Excerpt:
──────────────────────────────

Bot Filtering & Unrelevant Domains¶
ezPAARSE uses various filters to reduce the noise generated by the many non-pertinent log lines that are present in a typical logfile and that can represent up to 80-90% of the lines.
Excluding the Robots’ Accesses¶
By default, a list of IP addresses is used to recognize and exclude the accesses made by robots (spiders, indexing robots, etc.)
The log lines generated by such accesses are thus rejected.
To complete the robots’ list, you just have to create a file and place it in the
exclusions folder. Its name has to start with
robots., and must contain one IP address per line.
Excluding Arbitrary IP Addresses¶
It is also possible to filter out some distinct IP addresses. The typical use case for this is when a training session takes place and you don’t want to count those accesses: you declare the IP addresses for the computers used during the training session. The matched lines are rejected in a different file from the robots rejects.
To complete this list, you just have to create a file in the
exclusions folder and its name must start with
hosts., and contain one IP address per line.
The Unrelevant Domains¶
Accesses to proxied domains that are of no interest for you can be ignored by ezPAARSE. Because they are not relevant to the electronic ressources usage you need to trace, they will simply be filtered out and counted as ignored. This can help slim down the rate of rejected lines.
To complete this list of unrelevant domains, you just have to create a file in the
exclusions folder and name it with the
domains. prefix. It must contain only one IP address per line.
By default, we already provide you with three exclusion files :
domains.default.txt: containing a list of domains related to Google
domains.cdn.txt: containing a list of Content Delivery Networks (CDN) subdomains
domains.static.txt: containing a list of subdomains serving static resources (mostly images)

──────────────────────────────

What to work on:
a) List the names of the exclusion files that the ezPAARSE filtering page says are provided by default.
b) Return the part of the ezPAARSE filtering page that opens with the words containing "To complete this list of" and closes with "only one IP address per line.".
Answer using only the ezPAARSE filtering page.

Dataset entries:
──────────────────────────────

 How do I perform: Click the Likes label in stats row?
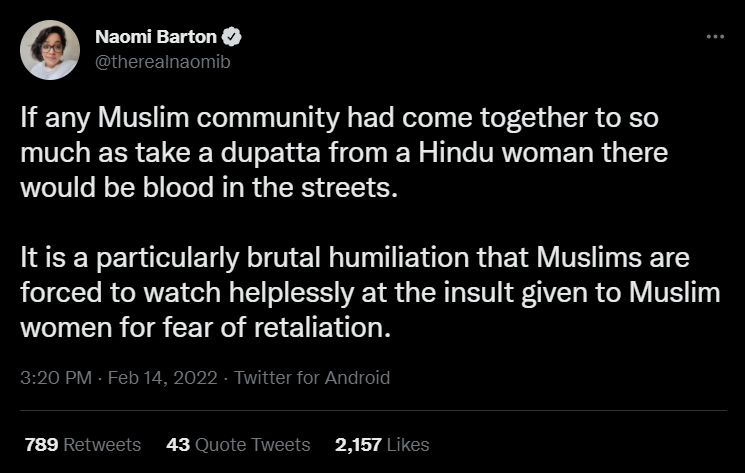click(407, 443)
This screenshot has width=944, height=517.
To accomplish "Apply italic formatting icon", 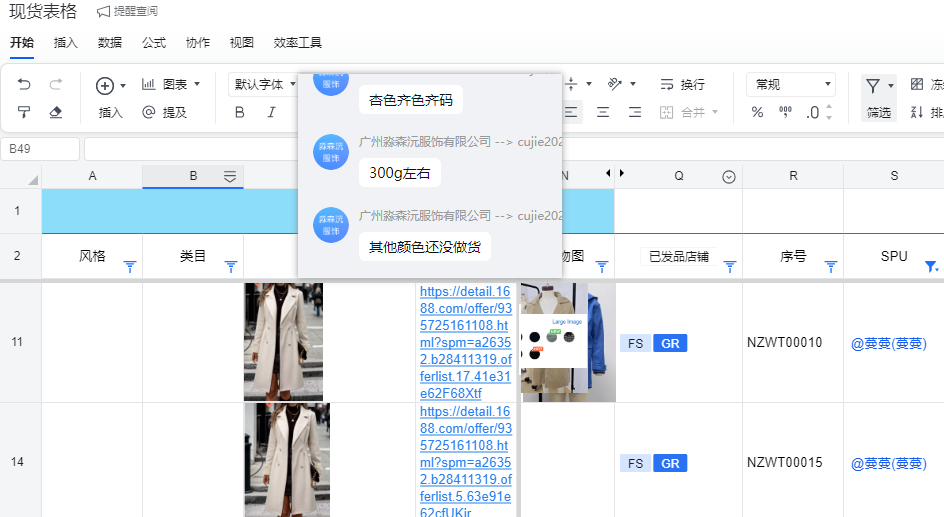I will pyautogui.click(x=271, y=112).
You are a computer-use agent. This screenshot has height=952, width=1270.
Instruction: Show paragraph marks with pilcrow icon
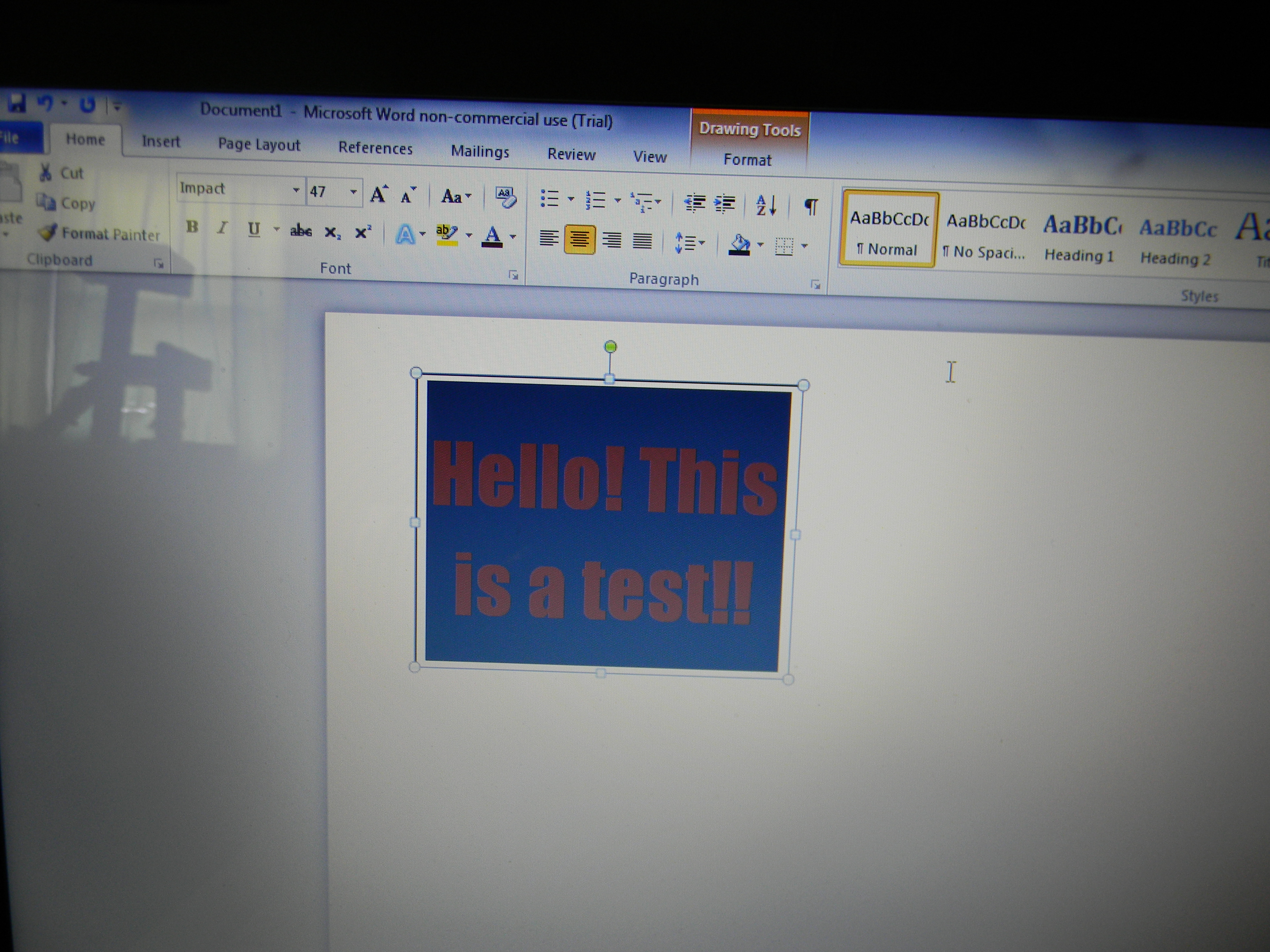(811, 206)
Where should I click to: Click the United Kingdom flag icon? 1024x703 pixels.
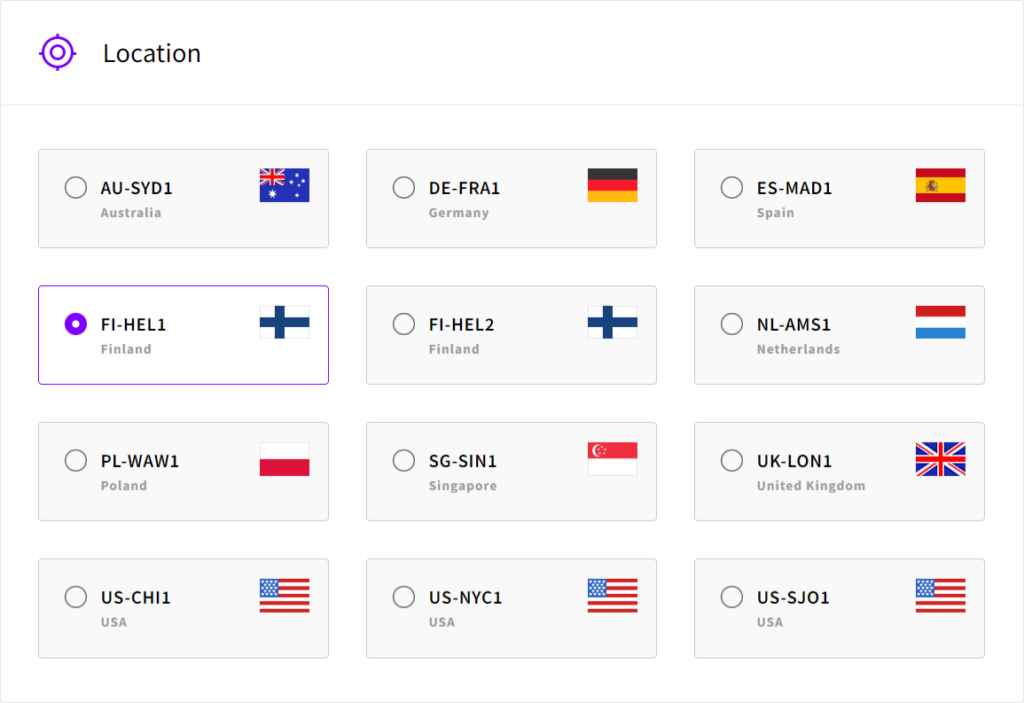(x=940, y=459)
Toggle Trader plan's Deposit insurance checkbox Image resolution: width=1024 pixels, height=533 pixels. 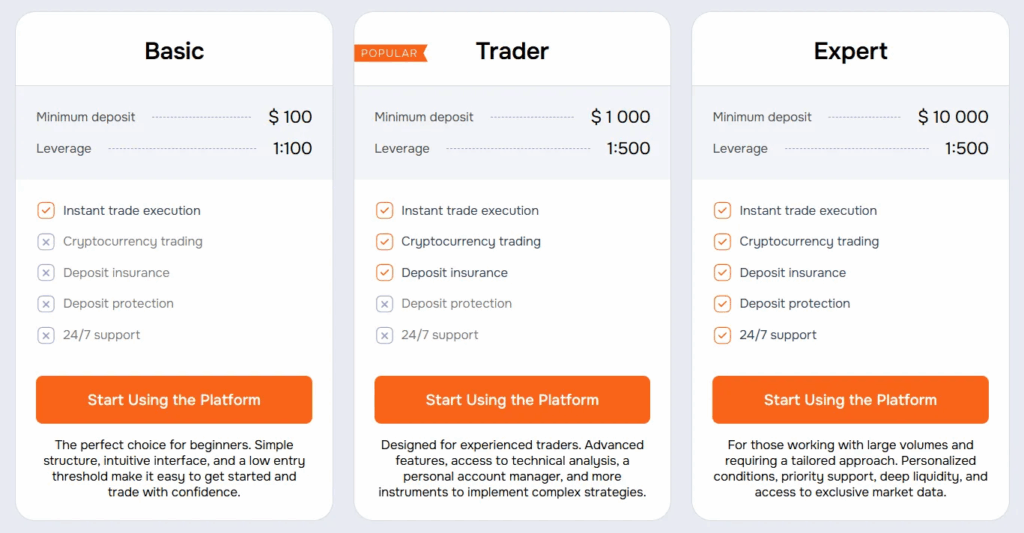[384, 273]
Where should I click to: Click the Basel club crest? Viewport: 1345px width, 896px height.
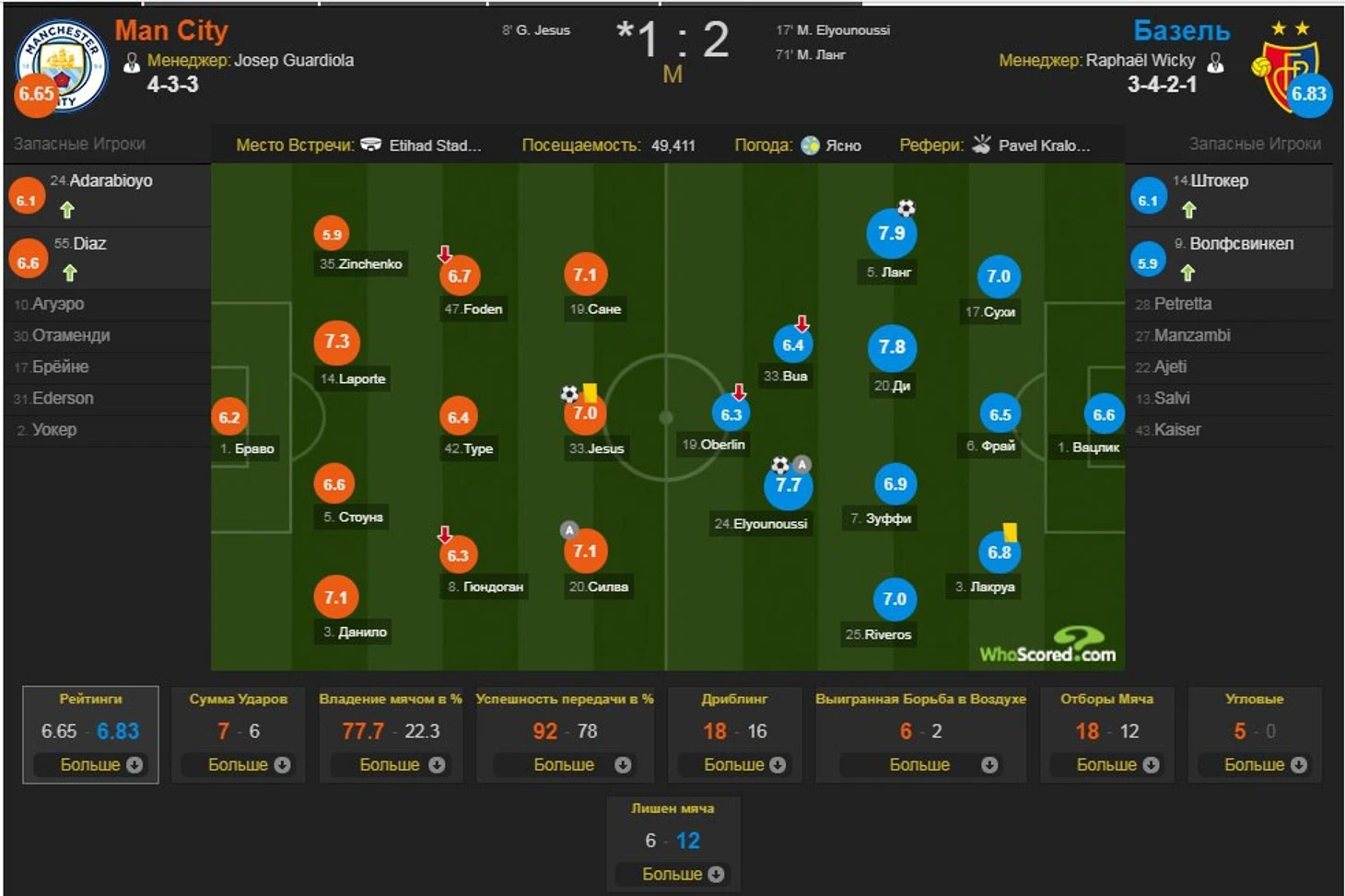coord(1286,76)
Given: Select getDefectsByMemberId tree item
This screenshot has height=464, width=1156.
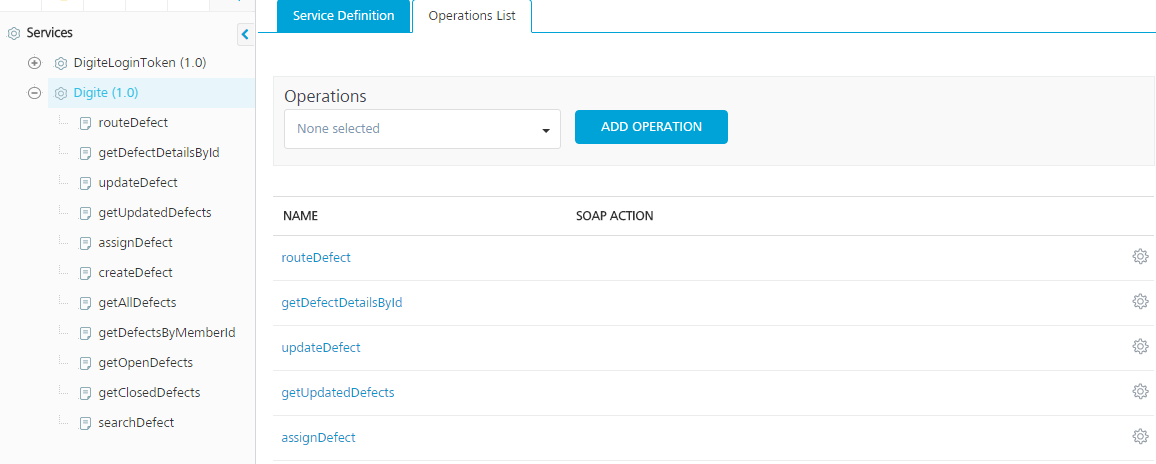Looking at the screenshot, I should pyautogui.click(x=167, y=333).
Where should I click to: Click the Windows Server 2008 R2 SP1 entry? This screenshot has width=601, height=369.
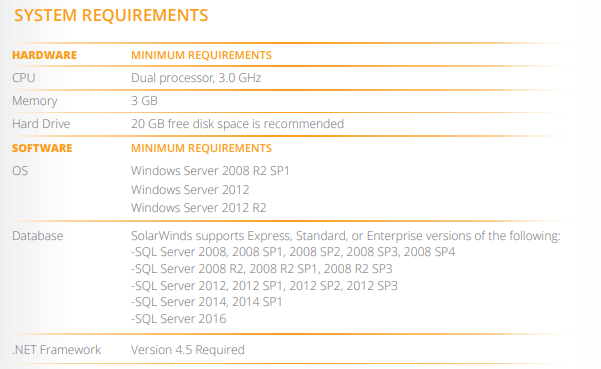click(x=210, y=171)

──────────────────────────────

Responses by task:
a) domains.default.txt, domains.cdn.txt, domains.static.txt

b)
To complete this list of unrelevant domains, you just have to create a file in the
exclusions folder and name it with the
domains. prefix. It must contain only one IP address per line.